**SELECTION**.
· · · · · · ·

Thursday, March 5, 2009

Some Women...

Its dumpin' oustide tonite, the wind is blowin' and well its COLD!! Being from North Dakota yes I am use to this weather...however living on a mountain...it usually just snows and snows and then snows some more...even for living 4,000 feet above sea level this weather is crazy for us. Its the kind of weather where you are glad you have 4 wheel drive. The kind of weather where there is NO REASON to leave home...and if you do you wonder the ENTIRE TIME...what was I think of ever leaving home?? HOWEVER it will make for prime skiing conditions tomorrow...so we battle through the night hoping we are left with an amazing gift come morning...POW POW!!

Tonite I was reminded just how easy I trust...and well prolli should start backing that trust up with something before I just jump two feet full force into that very trust. So there you are jumpin', and not only do you jump but you get excited to jump and then...bang...you smack right into a brick way and the arms of trust you thought were goin to catch you ...are NO WHERE to be found...And you say to yourself...funny hahaha or jajaja jokes on me...I should have known better...there's a reason why you didn't do it before and know that reason has fully and completely exposed itself...People are meant to take chances, they are meant to lay themselves out there....with just trust, faith and hope...

· · · · · · ·

**DATA EXTRACT**.
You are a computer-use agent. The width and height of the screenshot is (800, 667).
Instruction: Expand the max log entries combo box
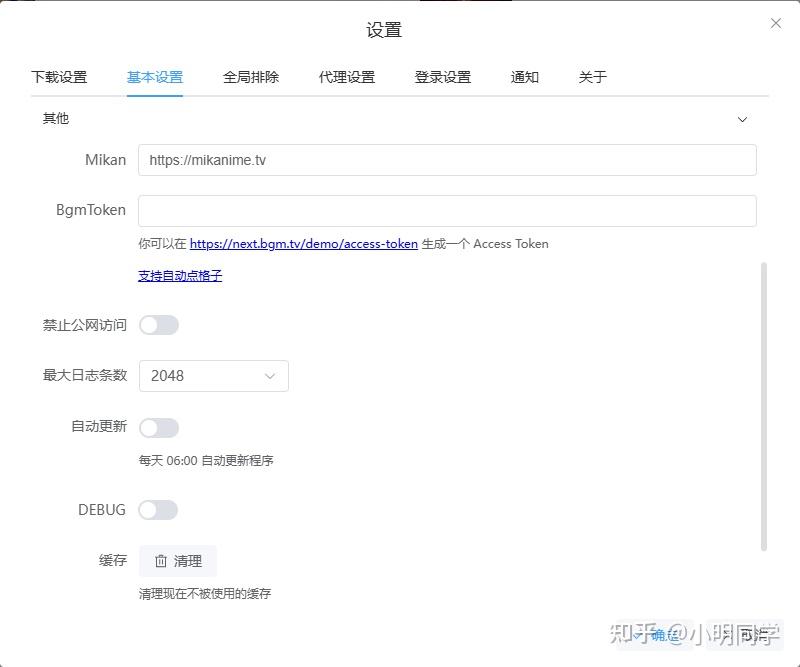(x=268, y=375)
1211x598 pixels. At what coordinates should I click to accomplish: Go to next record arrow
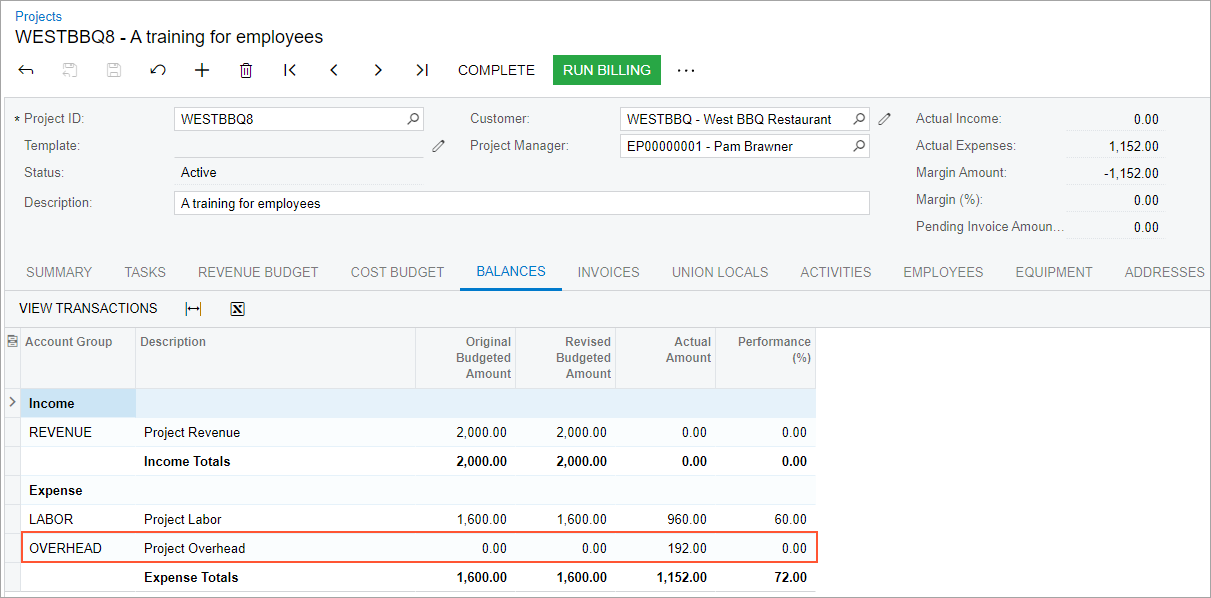pyautogui.click(x=378, y=70)
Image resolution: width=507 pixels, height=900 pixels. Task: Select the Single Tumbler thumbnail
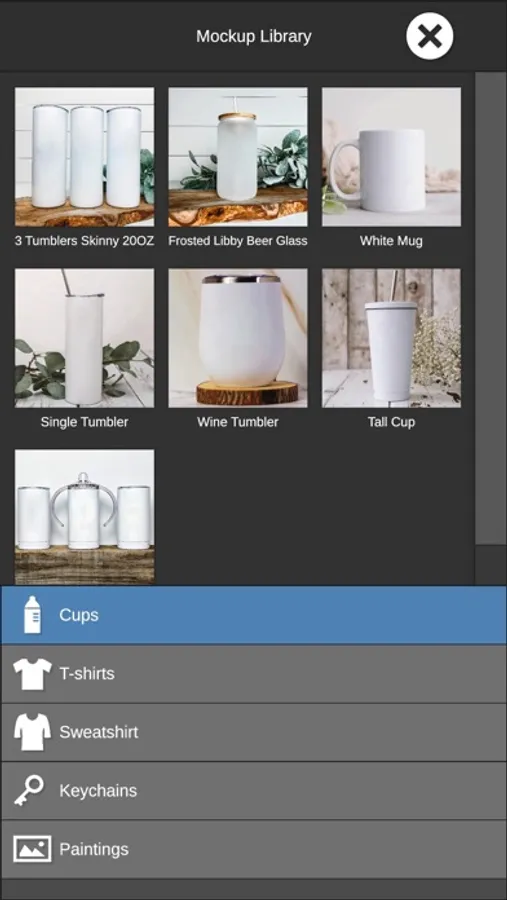(x=84, y=338)
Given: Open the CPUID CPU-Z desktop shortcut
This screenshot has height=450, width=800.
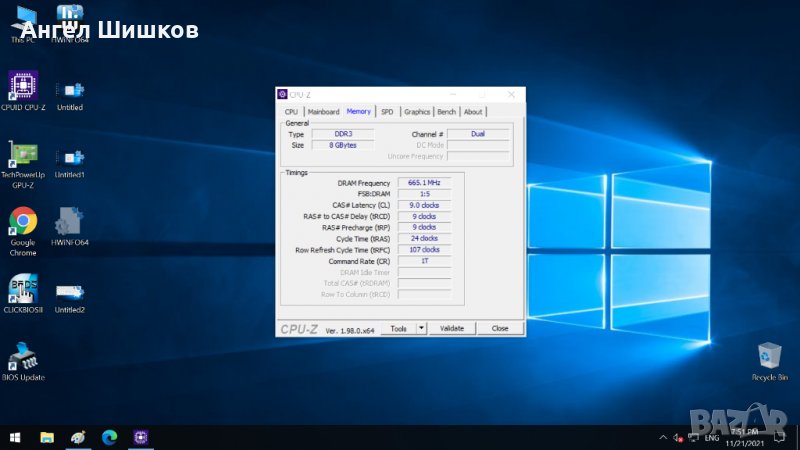Looking at the screenshot, I should [x=23, y=86].
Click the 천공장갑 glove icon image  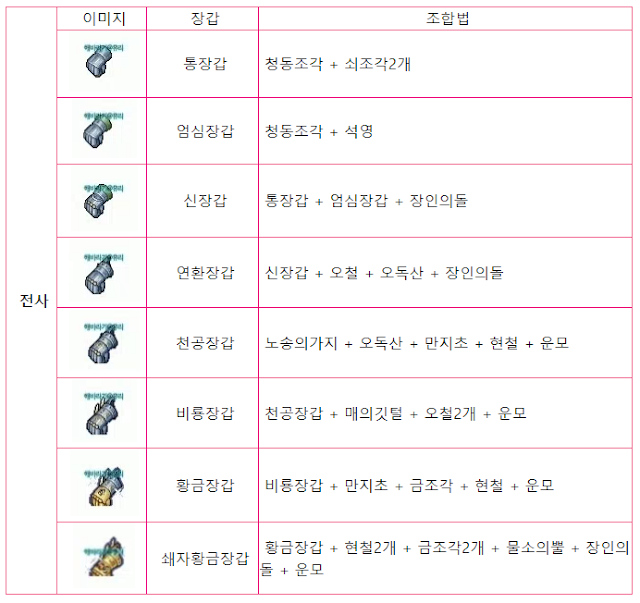point(102,343)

· · · · · · ·

**TO DO**.
(1) In the blog post, how many feet above sea level does the writer live?
(2) Duplicate the blog post from "Its dumpin' oustide" to "come morning...POW POW!!".
(3) Can you sum up the blog post in two sentences?

**ANSWERS FOR THE EXERCISE**.
(1) 4,000 feet

(2)
Its dumpin' oustide tonite, the wind is blowin' and well its COLD!! Being from North Dakota yes I am use to this weather...however living on a mountain...it usually just snows and snows and then snows some more...even for living 4,000 feet above sea level this weather is crazy for us. Its the kind of weather where you are glad you have 4 wheel drive. The kind of weather where there is NO REASON to leave home...and if you do you wonder the ENTIRE TIME...what was I think of ever leaving home?? HOWEVER it will make for prime skiing conditions tomorrow...so we battle through the night hoping we are left with an amazing gift come morning...POW POW!!

(3) A cold, windy, snowy night on the mountain leaves the writer, who is from North Dakota, seeing no reason to leave home, though the storm should make for prime skiing the next day. The writer also reflects on trusting too easily and being let down, yet still holds that people are meant to take chances with trust, faith and hope.